## start

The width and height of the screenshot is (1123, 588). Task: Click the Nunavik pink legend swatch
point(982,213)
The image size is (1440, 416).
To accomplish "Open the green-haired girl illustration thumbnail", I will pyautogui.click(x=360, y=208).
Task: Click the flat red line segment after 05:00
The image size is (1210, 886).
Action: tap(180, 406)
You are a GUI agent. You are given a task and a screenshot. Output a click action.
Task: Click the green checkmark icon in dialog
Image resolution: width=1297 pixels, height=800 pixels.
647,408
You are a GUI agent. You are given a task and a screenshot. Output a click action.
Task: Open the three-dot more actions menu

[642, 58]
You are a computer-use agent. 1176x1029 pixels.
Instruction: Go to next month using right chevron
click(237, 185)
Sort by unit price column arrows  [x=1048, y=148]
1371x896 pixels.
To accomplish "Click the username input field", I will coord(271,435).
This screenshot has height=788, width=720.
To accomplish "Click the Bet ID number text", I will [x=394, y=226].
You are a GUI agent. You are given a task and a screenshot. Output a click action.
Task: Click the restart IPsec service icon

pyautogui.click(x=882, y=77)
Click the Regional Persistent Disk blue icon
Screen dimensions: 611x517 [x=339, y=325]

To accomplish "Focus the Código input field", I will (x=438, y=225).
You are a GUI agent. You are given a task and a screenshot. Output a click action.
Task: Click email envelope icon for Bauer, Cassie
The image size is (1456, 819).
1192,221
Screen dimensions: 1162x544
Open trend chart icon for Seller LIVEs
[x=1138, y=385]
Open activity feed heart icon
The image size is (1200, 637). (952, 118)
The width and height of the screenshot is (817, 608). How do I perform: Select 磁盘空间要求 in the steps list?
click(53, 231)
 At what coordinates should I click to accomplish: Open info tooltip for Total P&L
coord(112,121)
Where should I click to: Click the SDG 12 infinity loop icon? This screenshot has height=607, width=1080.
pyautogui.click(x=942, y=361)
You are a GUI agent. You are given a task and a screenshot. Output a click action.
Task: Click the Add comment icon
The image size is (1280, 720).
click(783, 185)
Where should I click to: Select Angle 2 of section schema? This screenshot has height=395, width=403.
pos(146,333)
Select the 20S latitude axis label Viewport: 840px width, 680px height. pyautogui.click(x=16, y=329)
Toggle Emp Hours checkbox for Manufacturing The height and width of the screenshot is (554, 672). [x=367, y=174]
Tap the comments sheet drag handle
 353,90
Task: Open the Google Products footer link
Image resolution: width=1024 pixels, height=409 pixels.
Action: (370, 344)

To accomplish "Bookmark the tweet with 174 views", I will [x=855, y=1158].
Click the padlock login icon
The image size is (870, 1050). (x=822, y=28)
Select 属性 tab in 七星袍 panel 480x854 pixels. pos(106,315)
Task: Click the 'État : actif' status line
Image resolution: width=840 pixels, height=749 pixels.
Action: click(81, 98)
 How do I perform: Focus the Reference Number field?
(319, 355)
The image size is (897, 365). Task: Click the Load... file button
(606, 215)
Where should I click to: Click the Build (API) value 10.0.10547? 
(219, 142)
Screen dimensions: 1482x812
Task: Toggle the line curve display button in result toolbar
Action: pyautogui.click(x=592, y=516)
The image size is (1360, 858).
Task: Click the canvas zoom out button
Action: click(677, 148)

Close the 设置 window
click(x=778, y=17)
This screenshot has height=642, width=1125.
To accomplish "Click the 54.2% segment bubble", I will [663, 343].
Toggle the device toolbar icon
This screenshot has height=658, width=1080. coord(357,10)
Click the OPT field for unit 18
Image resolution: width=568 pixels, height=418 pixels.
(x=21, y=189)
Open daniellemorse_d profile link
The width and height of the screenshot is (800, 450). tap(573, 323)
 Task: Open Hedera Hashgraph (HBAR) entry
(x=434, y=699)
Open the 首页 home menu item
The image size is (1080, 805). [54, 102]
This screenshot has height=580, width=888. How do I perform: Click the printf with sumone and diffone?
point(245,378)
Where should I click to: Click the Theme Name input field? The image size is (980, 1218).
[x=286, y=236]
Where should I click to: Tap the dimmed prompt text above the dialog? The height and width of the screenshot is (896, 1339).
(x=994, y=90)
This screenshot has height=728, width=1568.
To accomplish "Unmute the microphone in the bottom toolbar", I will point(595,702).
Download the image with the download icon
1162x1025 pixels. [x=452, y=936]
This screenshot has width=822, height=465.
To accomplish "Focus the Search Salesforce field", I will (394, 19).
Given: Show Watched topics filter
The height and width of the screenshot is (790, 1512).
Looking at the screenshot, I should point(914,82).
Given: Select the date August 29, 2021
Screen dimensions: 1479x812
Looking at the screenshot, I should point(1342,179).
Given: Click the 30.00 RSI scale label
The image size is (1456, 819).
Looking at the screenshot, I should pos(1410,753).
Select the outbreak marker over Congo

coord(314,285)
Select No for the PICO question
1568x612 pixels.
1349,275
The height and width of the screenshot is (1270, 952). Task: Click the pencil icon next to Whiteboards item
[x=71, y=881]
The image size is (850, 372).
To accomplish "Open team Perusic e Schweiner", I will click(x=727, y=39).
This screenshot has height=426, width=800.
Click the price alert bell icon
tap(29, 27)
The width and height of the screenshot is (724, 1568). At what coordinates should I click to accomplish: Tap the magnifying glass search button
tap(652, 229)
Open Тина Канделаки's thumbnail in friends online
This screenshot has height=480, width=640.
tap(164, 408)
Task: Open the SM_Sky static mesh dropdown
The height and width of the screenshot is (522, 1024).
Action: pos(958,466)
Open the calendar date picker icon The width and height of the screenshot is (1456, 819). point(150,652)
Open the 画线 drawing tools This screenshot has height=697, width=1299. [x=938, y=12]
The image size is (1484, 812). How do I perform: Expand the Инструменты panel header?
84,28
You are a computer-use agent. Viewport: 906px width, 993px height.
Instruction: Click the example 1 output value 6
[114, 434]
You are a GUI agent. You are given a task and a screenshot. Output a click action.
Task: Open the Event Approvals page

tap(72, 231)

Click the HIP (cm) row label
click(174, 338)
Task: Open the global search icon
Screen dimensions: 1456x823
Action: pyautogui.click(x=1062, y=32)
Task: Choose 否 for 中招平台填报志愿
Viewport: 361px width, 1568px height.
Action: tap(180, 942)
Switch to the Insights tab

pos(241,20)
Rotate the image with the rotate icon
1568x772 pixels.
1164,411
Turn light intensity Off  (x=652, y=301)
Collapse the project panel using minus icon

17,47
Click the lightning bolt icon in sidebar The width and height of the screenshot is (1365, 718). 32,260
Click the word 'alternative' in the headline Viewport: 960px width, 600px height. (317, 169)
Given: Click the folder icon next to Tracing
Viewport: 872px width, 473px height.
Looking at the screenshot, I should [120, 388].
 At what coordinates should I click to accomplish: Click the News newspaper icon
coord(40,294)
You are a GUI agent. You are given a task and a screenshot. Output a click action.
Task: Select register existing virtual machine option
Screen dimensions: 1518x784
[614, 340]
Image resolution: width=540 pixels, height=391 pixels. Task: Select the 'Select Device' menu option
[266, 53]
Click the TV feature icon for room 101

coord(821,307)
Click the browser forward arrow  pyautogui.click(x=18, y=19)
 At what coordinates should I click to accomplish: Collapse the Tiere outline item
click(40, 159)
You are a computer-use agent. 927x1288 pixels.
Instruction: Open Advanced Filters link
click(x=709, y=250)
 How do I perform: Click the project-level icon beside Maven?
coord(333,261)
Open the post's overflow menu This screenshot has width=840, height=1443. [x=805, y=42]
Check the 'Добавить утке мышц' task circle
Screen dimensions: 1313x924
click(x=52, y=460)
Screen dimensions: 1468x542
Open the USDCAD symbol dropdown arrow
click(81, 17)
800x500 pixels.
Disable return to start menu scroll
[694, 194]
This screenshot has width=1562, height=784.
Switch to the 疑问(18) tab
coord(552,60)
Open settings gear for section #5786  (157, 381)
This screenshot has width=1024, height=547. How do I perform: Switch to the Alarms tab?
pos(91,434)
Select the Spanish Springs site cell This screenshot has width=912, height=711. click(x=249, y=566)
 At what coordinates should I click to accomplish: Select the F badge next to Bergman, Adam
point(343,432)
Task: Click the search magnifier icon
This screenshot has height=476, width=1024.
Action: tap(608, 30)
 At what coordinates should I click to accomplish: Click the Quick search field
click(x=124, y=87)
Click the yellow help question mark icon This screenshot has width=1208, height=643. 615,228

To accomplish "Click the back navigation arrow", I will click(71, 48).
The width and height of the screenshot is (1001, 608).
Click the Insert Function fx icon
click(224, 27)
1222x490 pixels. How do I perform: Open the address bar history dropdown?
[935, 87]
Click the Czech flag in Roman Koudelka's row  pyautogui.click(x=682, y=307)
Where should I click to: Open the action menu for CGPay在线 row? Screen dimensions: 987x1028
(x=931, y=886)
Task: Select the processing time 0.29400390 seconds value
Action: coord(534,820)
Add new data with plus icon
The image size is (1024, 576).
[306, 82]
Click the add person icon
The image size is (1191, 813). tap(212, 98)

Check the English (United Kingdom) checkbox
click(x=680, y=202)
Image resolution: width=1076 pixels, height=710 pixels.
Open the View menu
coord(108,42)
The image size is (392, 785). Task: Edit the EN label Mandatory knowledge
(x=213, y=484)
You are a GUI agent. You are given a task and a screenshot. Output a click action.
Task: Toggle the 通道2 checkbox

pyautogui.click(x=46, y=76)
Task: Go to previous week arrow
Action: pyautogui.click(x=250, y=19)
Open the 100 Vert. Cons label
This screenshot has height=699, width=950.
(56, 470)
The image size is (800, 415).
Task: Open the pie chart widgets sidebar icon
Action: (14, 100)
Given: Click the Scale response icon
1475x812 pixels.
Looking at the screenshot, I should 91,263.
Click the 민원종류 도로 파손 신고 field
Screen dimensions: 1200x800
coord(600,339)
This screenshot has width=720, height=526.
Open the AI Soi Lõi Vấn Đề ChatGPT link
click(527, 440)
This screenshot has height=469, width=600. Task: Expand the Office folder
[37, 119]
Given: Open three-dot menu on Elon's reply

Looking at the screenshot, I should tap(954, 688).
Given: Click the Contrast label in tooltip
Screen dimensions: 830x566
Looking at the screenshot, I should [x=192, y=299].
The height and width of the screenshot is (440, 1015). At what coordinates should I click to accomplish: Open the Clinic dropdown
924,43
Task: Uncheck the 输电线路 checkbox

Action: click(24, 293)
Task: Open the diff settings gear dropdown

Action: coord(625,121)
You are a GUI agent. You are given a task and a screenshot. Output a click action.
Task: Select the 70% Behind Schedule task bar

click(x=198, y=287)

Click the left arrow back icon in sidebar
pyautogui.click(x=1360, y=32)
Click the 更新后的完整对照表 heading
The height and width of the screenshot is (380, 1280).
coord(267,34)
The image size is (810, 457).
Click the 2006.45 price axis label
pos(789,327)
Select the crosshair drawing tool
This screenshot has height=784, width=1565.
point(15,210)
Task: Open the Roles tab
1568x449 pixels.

## end

== TASK DESCRIPTION ==
Please tally the lines in the material above that contain the string "panel", counting only matches in the same case, and reply with the number alone.

== SOLUTION ==
3